Wednesday 10 October 2018

The Return of Leon Garfield (Part Two)

Following on from my initial Leon Garfield roundup and its subsequent sequel, here his 'The Return of Leon Garfield - part two. Again, I am reviewing these in the order I read them.

The Strange Affair of Adelaide Harris

Leon Garfield books have a tendency toward the dark and the uncanny. But this, the first of the two Bostock and Harris novels, is a comedy of errors. In this book, a small(ish) act by two schoolboys escalates through the personal failings of the characters around them before coming to an improbable yet satisfying ending.

Harris and Bostock are two schoolboy best friends. Harris is all brains and Bostock all brawn and after hearing about the Spartan tradition of leaving babies on hills to die, they link it to the Romulus and Remus myth and decide to try it on Harris’ baby sister. The stranded baby is found by the headteacher’s dashing son Ralph, and the arithmetic master’s daughter Tizzy, who takes it back to the school where the arithmetic master challenges Ralph to a duel. The baby is taken to the poorhouse.

The trouble finding the baby involves the creepy pseudo-private investigator Selwyn Raven, who meddles and complicates things by drawing up his own (false) idea of the baby’s disappearance. He’s my favourite character in the book and has an impulsive need to see the worst sides of everyone whilst telling himself he is really after the best.

As characters try and wriggle in and out of the duel, Bostock and Harris try and get Adelaide from the poorhouse and all the other characters try to pair up with those they love…things get confusing, then very confusing, then tie themselves up.

The key to all the characters is that each one knows they are honourable and good but only by consistently lying to themselves. 

There’s no point trying to run through the plot, it ticks beautifully and ties up well. What’s more, Garfield is at his best in terms of style. I didn’t pick any lines in particular but there are plenty of fantastic ones. The insanity of the characters and the way they justify their own selfish actions are gleefully portrayed. Also, Brighton comes out well.

The Night of the Comet

It’s interesting that although Bostock and Harris instigate the farce in each novel, they don’t appear much in it. 

This is even lighter-hearted than ‘The Strange Affair of Adelaide Harris’. Where that book had frequent (if comically inflated) musings on guilt and dark secrets, ‘The Night of the Comet’ is pure romantic farce.
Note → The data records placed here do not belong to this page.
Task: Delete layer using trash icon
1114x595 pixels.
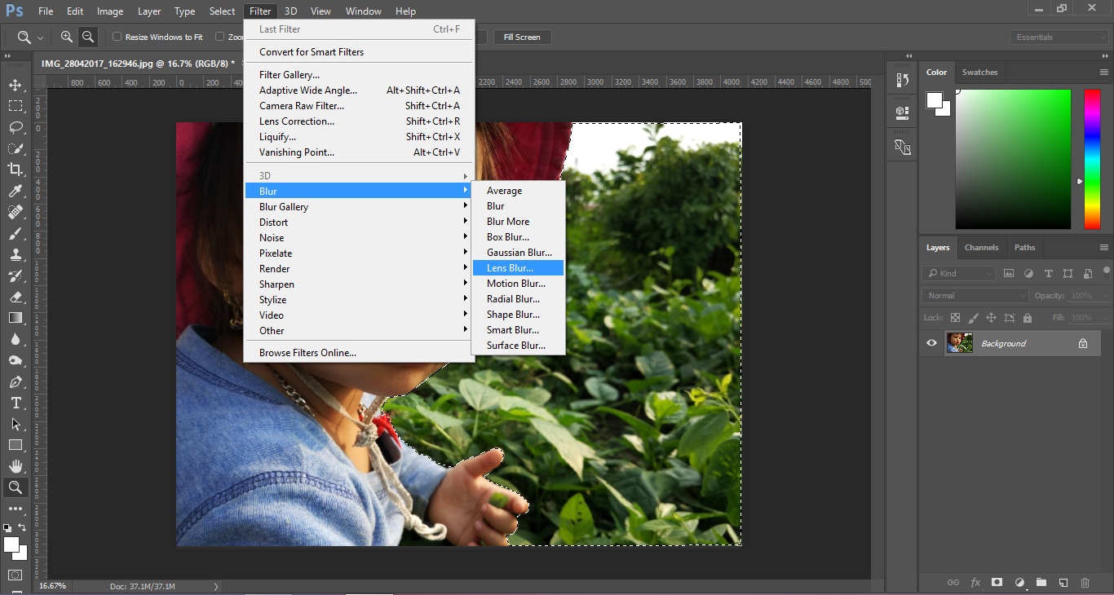Action: (1085, 583)
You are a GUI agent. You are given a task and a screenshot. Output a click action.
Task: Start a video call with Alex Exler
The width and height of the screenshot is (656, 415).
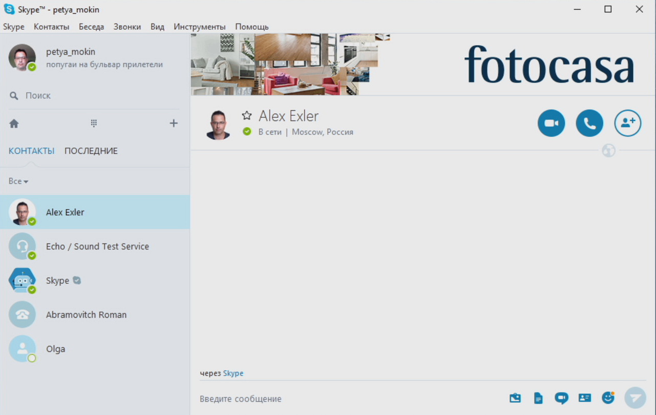[551, 123]
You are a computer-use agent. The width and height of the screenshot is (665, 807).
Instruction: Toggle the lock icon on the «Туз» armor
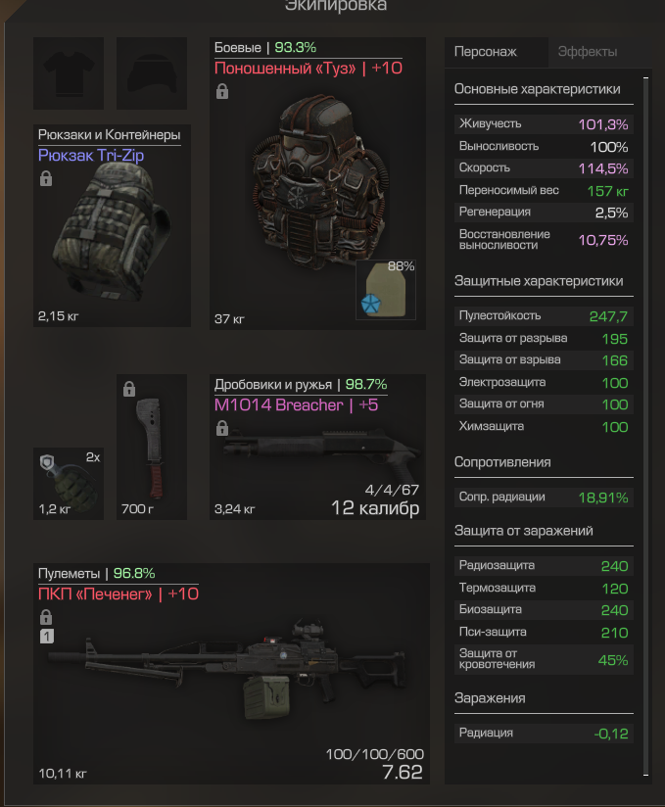(x=222, y=91)
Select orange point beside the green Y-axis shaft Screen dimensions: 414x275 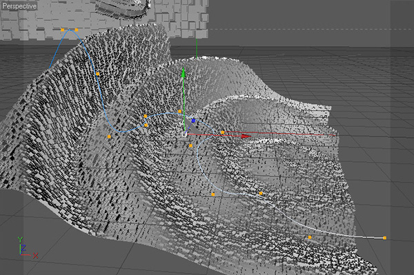tap(180, 112)
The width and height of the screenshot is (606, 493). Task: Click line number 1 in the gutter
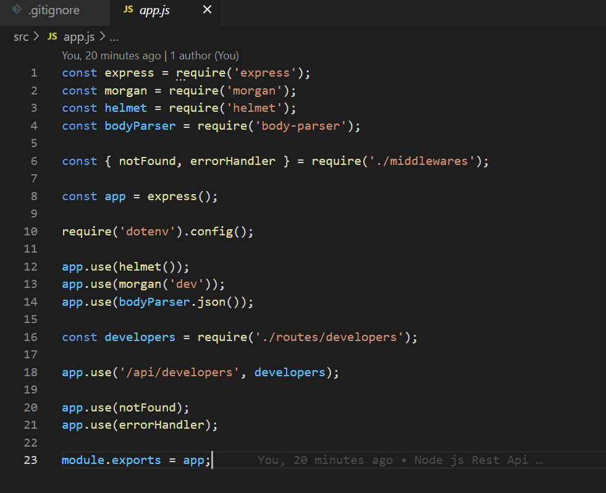point(34,73)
There are no dark secrets (or even guessed-at dark secrets) but instead has people talking at crossed purposes.

Each chapter is short and sparky, and each causes the plot to take a sharp left turn - enough of these left-turns lead the characters where they should be. It’s fun, would make a very enjoyable stage-play or a great mini-series. It’s a joyful marriage of sharp plotting and sparky writing but as such is quite hard to review, it works well, achieves its purpose and that’s it.

The best character was the Irish glazier, whom love has turned into an angel. He’s been searching England from Liverpool down until being washed up in Brighton in search of his runaway love. She’s there of course, but his fondness for all women, and a few misunderstandings make their renunion a little more shaky then it could be. 

A fun slice of provincial eighteenth century romance, a tight farce and probably Garfield’s most airy and fun book.

The December Rose

This book follows the general formula of Garfield’s novels. A boy of poor means accidentally falls into a larger mystery. As the secretive net tightens, he finds allies, avoids enemies and eventually brings all the secrets into the light. The book also follows Garfield’s interest in morally grey or misguided villains and Inspector Creaker in this book is one of the best.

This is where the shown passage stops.